EXERCISE AIM -> Rewrite the entries starting with the line that contains "Плювати на знаки: на" and going on through the end of the entries. Multiply every coordinate in the answers by 0.55, round each result to a whole number with halves rounded up, and give only these lines.

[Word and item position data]
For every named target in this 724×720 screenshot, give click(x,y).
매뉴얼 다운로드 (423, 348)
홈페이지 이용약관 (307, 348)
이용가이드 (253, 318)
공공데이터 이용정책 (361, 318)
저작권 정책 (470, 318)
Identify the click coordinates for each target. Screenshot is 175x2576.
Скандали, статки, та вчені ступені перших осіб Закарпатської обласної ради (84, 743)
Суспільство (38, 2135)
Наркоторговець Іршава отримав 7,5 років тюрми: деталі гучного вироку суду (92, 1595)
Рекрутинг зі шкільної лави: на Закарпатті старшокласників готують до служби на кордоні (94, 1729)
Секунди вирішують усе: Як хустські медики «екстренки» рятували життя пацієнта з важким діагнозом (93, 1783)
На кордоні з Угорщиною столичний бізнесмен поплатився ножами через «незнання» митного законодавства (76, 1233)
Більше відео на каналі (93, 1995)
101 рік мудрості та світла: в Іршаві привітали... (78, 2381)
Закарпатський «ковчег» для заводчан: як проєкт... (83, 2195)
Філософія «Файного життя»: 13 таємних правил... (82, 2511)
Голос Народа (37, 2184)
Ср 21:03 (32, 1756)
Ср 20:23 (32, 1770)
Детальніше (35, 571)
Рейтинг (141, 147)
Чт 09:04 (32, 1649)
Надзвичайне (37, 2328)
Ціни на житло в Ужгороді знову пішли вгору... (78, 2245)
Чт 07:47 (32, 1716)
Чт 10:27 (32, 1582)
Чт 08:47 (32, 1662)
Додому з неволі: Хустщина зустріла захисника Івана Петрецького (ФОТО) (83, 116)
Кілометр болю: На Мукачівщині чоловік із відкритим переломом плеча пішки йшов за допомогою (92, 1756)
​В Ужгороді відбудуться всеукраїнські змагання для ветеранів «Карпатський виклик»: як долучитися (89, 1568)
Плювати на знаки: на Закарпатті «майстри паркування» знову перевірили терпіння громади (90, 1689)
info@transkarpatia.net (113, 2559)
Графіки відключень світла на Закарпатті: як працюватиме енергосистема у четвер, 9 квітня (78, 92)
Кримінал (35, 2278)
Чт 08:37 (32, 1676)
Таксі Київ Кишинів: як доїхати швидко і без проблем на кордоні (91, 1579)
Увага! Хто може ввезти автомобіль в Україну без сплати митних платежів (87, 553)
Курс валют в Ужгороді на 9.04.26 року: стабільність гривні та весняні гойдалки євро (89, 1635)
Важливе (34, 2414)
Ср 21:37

THE RESPONSE ->
Плювати на знаки: на Закарпатті «майстри паркування» знову перевірили терпіння громади (50, 929)
info@transkarpatia.net (62, 1407)
Графіки відключень світла на Закарпатті: як працюватиме енергосистема у четвер, 9 квітня (43, 51)
Кримінал (19, 1253)
Чт 08:37 (18, 922)
Таксі Київ Кишинів: як доїхати швидко і без проблем на кордоні (50, 868)
Увага! Хто може ввезти автомобіль в Україну без сплати митних платежів (48, 304)
Курс валют в Ужгороді на 9.04.26 року: стабільність гривні та весняні гойдалки євро (49, 899)
Важливе (19, 1328)
Ср 21:37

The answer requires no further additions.